Selected passage
* BEGIN *

Personally I don’t like the sound of this, but it would be a cheaper option
than replacing the whole server.

If I were to replace the whole server , my hosting company can provide the
following server:
Windows 2003 Enterprise (so i can add more than 4GB)
8 GB RAM
2 x 73 GB 15k RPM SCSI/SAS HDD
8 x 300 GB 10K RPM SCSI/SAS HDD
Initially we would need to run sql2000 until we upgraded to the 2008 version.

I would appreciate any suggestions on the best way to configure the drives
in the above system?


Thanks again
george

"Andrew J. Kelly" wrote:

> As Kevin pointed out while you have 8 cores which is great the rest of the
> hardware isn't at the same level. 4GB for 8 cores is pretty trivial these
> days as is only a Raid 1 for the data drives. 300 trans per second can
> surely make for a large amount of dirty pages that will need to be written
> at one time during the checkpoint and I would expect a bottleneck when it
> happens. If the drives you mentioned are truly different physical Raid 1's
> then swapping the log with the data files tells a lot. If it were the drive
> the bottleneck would have stayed where it was. As for the issue still
> occurring during slow times that is a little strange if is is really at the
> same frequency. I can see it still occurring but at a less frequent
> interval. Unless it does have something to do with backups as Kevin also
> mentioned. A backup will force a checkpoint. And if your backups are going
> to the same drive as the data that is a problem as well.
>
> --
> Andrew J. Kelly SQL MVP
> Solid Quality Mentors
>
>
> "george" <george@discussions.microsoft.com> wrote in message
> news:5E9C5FB6-7995-40BA-9428-C7299D092A66@microsoft.com...
> > The strange thing is that the problem happens even during off-peek hours.
> >
> > For example, I am seeing this happening when total transactions/sec = 300
> > (I don't expect 300 per/sec to be a busy server)
> >
> > Your response made me think that it could be a hardware disk
> > error/problem.
> >
> > So I swapped the data and log files to opposite HD - the data files are
> > now
> > on drive E: and the logs are on drive D: ; this has made no difference,
> > the
> > problem has now swapped from drive D: to drive E:
> >
> > I will have to contact my hosting company to see if they can change the
> > controller cache configuration (I guess this would be done at bios level?)
> >
> >
> > I dont understand why I would be getting the same problem during busy and
> > very quiet times with similar frequency.

* END *

Exercise tasks
- A) In the forum thread, what is the text from "Personally I don’t" to "the above system?"? Copy it word for word.
- B) Answer these questions from the forum thread:
(i) How much RAM does the replacement server offered by the hosting company have?
(ii) After the files were swapped, which drive holds the data files?
(iii) What does Andrew J. Kelly say a backup will force?

Recorded data
* BEGIN *

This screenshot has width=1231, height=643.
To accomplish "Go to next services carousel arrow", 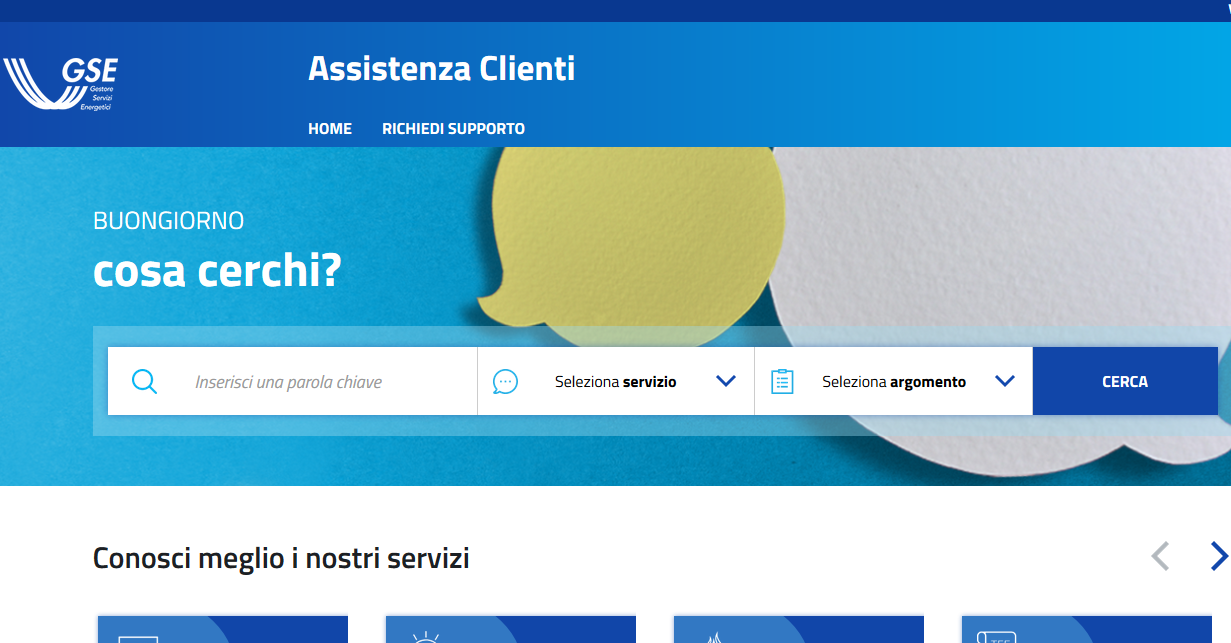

* END *

Task answers
- A)
Personally I don’t like the sound of this, but it would be a cheaper option
than replacing the whole server.

If I were to replace the whole server , my hosting company can provide the
following server:
Windows 2003 Enterprise (so i can add more than 4GB)
8 GB RAM
2 x 73 GB 15k RPM SCSI/SAS HDD
8 x 300 GB 10K RPM SCSI/SAS HDD
Initially we would need to run sql2000 until we upgraded to the 2008 version.

I would appreciate any suggestions on the best way to configure the drives
in the above system?

- B)
(i) 8 GB
(ii) Drive E:
(iii) A checkpoint